Un enfant le questionna.
- Qu’est-ce que je dois dire quand je parle de toi ? « Lui » ? « Elle » ?
- Tu dis « Ellulie » quand tu parles de moi, et tu me dis « tu » quand tu me parles.
- Tu es chrétien, juif, musulman, protestant, bouddhiste ?
- Je ne crois pas en un Dieu.
- Tu es asiatique, africain, européen, indien, sémite ?
- Je suis tout cela.
- Qui es-tu ?
- Un être humain.
Ellulie tenta de rejoindre des groupes politiques qui critiquaient et combattaient la notion de Différence.

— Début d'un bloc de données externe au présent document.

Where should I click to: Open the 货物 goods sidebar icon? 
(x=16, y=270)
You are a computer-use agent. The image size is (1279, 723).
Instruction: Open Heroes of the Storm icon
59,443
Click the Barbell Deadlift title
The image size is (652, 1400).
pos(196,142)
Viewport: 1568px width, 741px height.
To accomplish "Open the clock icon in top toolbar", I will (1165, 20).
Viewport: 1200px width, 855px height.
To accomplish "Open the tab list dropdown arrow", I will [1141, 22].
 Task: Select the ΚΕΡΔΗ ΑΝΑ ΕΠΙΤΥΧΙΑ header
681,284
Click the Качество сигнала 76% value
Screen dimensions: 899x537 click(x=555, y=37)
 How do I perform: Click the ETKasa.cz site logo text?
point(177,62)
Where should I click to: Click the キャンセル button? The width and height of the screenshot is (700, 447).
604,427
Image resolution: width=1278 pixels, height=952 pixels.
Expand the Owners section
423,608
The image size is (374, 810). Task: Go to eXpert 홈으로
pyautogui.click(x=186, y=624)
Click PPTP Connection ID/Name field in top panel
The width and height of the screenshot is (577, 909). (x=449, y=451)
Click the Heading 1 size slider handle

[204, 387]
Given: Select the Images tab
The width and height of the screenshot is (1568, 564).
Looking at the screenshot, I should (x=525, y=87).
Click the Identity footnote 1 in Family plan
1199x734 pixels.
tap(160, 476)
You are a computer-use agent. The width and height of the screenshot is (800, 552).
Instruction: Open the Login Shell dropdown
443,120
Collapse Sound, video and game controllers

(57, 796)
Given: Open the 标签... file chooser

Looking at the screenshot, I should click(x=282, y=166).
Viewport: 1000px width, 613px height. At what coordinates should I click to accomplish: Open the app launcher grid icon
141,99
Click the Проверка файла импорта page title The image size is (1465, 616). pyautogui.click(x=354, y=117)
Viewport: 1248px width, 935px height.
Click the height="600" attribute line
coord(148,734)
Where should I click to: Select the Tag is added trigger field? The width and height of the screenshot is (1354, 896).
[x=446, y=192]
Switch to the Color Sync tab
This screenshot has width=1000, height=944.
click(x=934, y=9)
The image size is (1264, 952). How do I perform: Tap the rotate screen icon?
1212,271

Partout, on l’accueillait avec bienveillance, intérêt, mais inévitablement, on lui demandait à un moment de choisir son camp. Ellulie ne comprenait pas. « Mais si vous combattez la notion de Différence, pourquoi me demander de choisir une Différence » ? Les groupes lui répondirent que c’était conjoncturellement un passage inévitable.
Mais, par la grâce infinie d’Ellulie, ils comprirent. Car de sa bouche sortit un poème :
"Tu portes les virtualités de l’universel.
Homme, femme, noir, blanc, sage, fou, vieux, jeune,
Sont des parts de toi.
Cherche-les, tu les trouveras.
Comme elles sont en moi, elles sont en toi.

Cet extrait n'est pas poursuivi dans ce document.